▶ **SUPPLIED TEXT**
_ _ _

5 years ago

Is mass drug administration against lymphatic filariasis required in urban settings? The experience in Kano, Nigeria

Chukwu Okoronkwo, Safiya Sanda, Emmanuel Davies, Susan Walker, Benjamin G. Koudou, Moses J. Bockarie, David Molyneux, Ibrahim Nazaradeen, Dung D. Pam, Elisabeth Elhassan, Millicent Opoku, Ifeoma N. Anagbogu, Dziedzom K. de Souza
Background

The Global Programme to Eliminate Lymphatic Filariasis (GPELF), launched in 2000, has the target of eliminating the disease as a public health problem by the year 2020. The strategy adopted is mass drug administration (MDA) to all eligible individuals in endemic communities and the implementation of measures to reduce the morbidity of those suffering from chronic disease. Success has been recorded in many rural endemic communities in which elimination efforts have centered. However, implementation has been challenging in several urban African cities. The large cities of West Africa, exemplified in Nigeria in Kano are challenging for LF elimination program because reaching 65% therapeutic coverage during MDA is difficult. There is therefore a need to define a strategy which could complement MDA. Thus, in Kano State, Nigeria, while LF MDA had reached 33 of the 44 Local Government Areas (LGAs) there remained eleven ‘urban’ LGAs which had not been covered by MDA. Given the challenges of achieving at least 65% coverage during MDA implementation over several years in order to achieve elimination, it may be challenging to eliminate LF in such settings. In order to plan the LF control activities, this study was undertaken to confirm the LF infection prevalence in the human and mosquito populations in three urban LGAs.

Methods

The prevalence of circulating filarial antigen (CFA) of Wuchereria bancrofti was assessed by an immuno-chromatography test (ICT) in 981 people in three urban LGAs of Kano state, Nigeria. Mosquitoes were collected over a period of 4 months from May to August 2015 using exit traps, gravid traps and pyrethrum knock-down spray sheet collections (PSC) in different households. A proportion of mosquitoes were analyzed for W. bancrofti, using dissection, loop-mediated isothermal amplification (LAMP) assay and conventional polymerase chain reaction (PCR).

_ _ _

▶ **MATERIAL PROVIDED**
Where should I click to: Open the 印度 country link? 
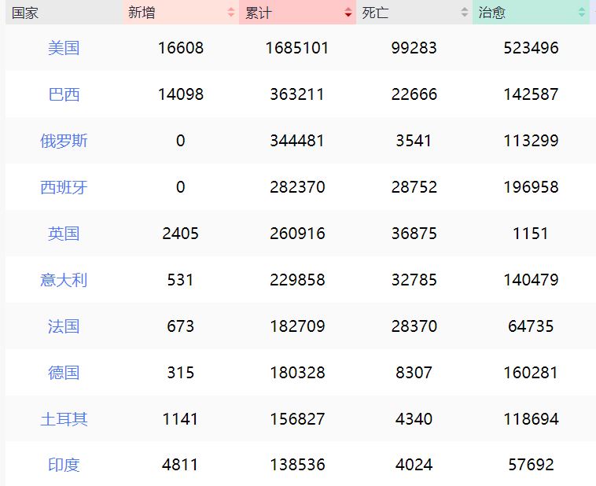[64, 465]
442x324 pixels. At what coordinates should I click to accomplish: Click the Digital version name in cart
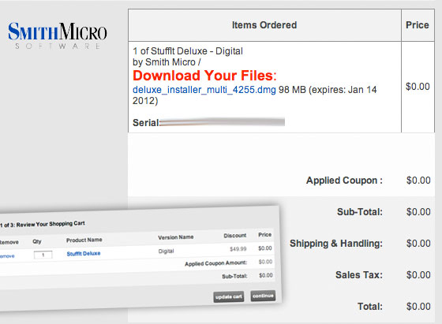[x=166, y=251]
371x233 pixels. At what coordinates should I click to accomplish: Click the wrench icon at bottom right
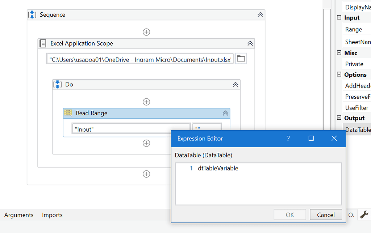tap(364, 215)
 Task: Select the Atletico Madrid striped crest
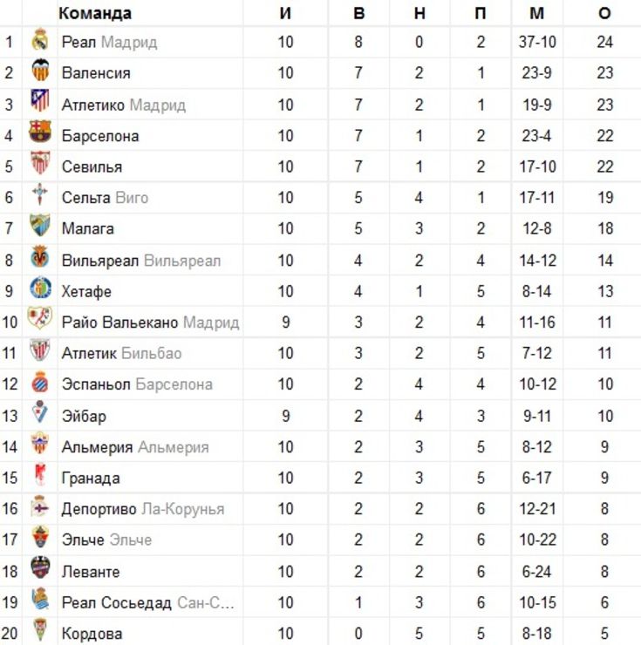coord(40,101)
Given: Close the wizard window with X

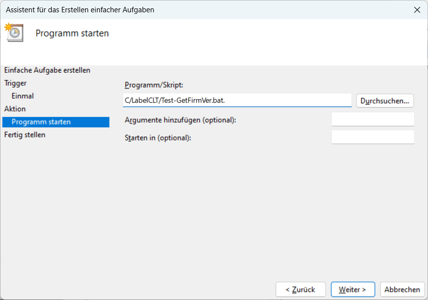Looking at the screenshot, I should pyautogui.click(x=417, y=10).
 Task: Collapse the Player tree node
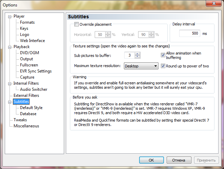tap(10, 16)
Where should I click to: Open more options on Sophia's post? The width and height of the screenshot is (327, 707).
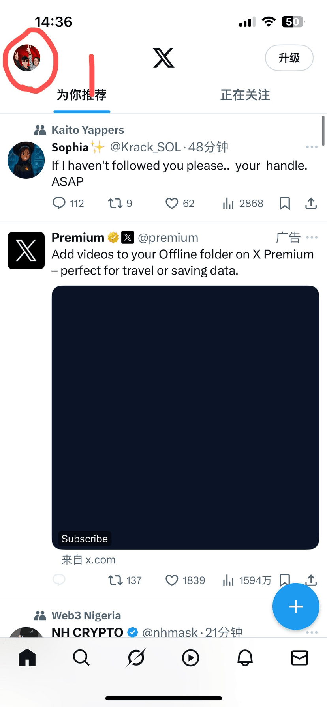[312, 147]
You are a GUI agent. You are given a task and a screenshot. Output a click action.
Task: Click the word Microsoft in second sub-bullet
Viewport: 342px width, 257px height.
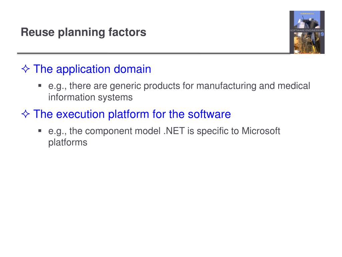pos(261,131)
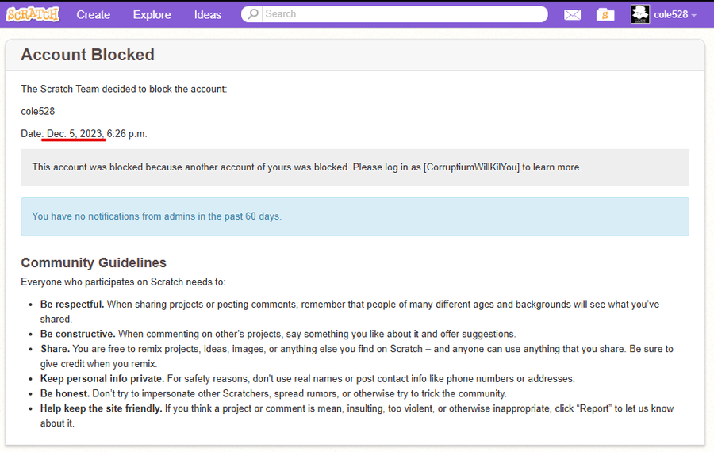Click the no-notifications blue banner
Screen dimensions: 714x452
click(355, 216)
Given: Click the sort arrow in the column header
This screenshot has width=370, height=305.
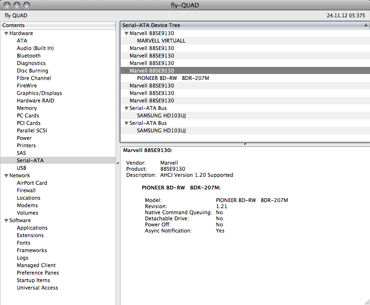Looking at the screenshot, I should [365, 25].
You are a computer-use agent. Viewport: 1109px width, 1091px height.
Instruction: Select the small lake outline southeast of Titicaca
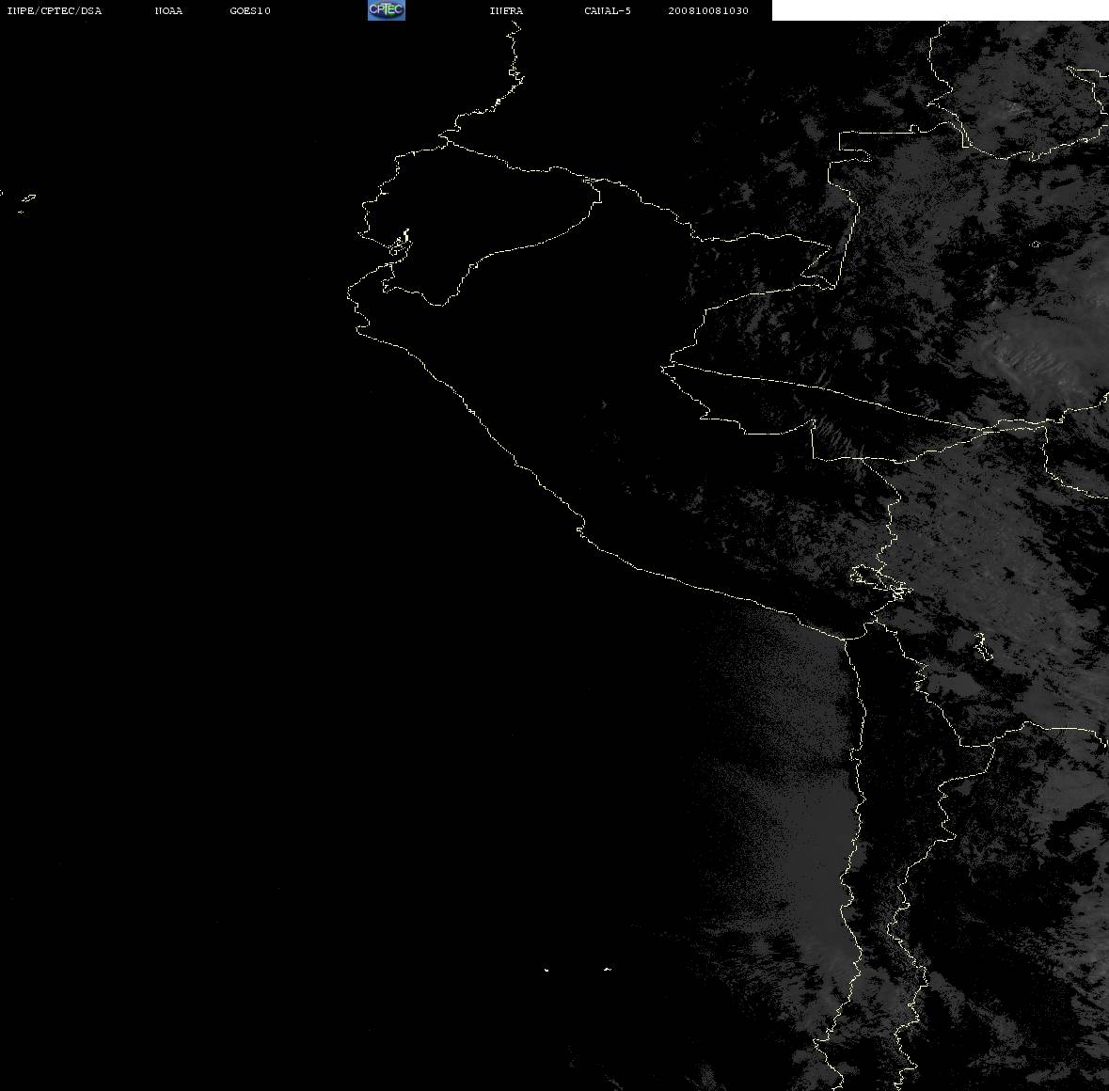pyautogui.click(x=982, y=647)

_ _ _

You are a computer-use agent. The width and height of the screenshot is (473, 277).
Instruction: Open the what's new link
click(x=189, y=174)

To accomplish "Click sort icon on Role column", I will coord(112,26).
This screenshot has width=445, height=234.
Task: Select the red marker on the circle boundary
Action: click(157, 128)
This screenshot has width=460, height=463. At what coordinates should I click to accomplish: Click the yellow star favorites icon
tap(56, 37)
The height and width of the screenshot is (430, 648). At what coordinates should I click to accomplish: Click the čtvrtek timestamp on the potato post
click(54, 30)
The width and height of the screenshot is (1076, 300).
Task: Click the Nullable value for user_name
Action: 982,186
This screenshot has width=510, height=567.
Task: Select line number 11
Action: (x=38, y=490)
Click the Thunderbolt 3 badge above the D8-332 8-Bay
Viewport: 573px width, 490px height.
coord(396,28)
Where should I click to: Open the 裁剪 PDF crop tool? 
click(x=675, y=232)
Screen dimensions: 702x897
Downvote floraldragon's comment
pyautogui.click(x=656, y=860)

_ _ _

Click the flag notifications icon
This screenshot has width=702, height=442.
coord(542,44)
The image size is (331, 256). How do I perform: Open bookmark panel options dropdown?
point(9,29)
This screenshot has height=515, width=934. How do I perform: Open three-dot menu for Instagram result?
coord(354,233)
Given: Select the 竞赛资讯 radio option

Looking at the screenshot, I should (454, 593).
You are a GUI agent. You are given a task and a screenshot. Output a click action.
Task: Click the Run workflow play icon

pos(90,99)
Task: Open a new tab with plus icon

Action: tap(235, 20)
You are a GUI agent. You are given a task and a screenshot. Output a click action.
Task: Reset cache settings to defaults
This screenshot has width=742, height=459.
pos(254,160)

_ _ _

▶ **WORK TASK 1**
Name every mosquito collection method that the lymphatic filariasis text from Kano reports.
▶ **WORK TASK 2**
In the lymphatic filariasis text from Kano, write out everything from "The prevalence of" down to "chain reaction (PCR).".
▶ **WORK TASK 3**
Continue the lymphatic filariasis text from Kano, picking up after its final sentence.

▶ **RESPONSE AREA 1**
- Exit traps
- Gravid traps
- Pyrethrum knock-down spray sheet collections (PSC)

▶ **RESPONSE AREA 2**
The prevalence of circulating filarial antigen (CFA) of Wuchereria bancrofti was assessed by an immuno-chromatography test (ICT) in 981 people in three urban LGAs of Kano state, Nigeria. Mosquitoes were collected over a period of 4 months from May to August 2015 using exit traps, gravid traps and pyrethrum knock-down spray sheet collections (PSC) in different households. A proportion of mosquitoes were analyzed for W. bancrofti, using dissection, loop-mediated isothermal amplification (LAMP) assay and conventional polymerase chain reaction (PCR).

▶ **RESPONSE AREA 3**
Results

The results showed that none of the 981 subjects (constituted of <21% of children 5–10 years old) tested had detectable levels of CFA in their blood. Entomological results showed that An. gambiae s.l. had W. bancrofti DNA detectable in pools in Kano; W. bancrofti DNA was detected in between 0.96% and 6.78% and to a lesser extent in Culex mosquitoes where DNA was detected at rates of between 0.19% and 0.64%. DNA analysis showed that An. coluzzii constituted 9.9% of the collected mosquitoes and the remaining 90.1% of the mosquitoes were Culex mosquitoes.

Conclusion

Despite detection of W. bancrofti DNA within mosquito specimens collected in three Kano urban LGAs, we were not able to find a subject with detectable level of CFA. Together with other evidence suggesting that LF transmission in urban areas in West Africa may not be of significant importance, the Federal Ministry of Health advised that two rounds of MDA be undertaken in the urban areas of Kano. It is recommended that the prevalence of W. bancrofti infection in the human and mosquito populations be re-assessed after a couple of years.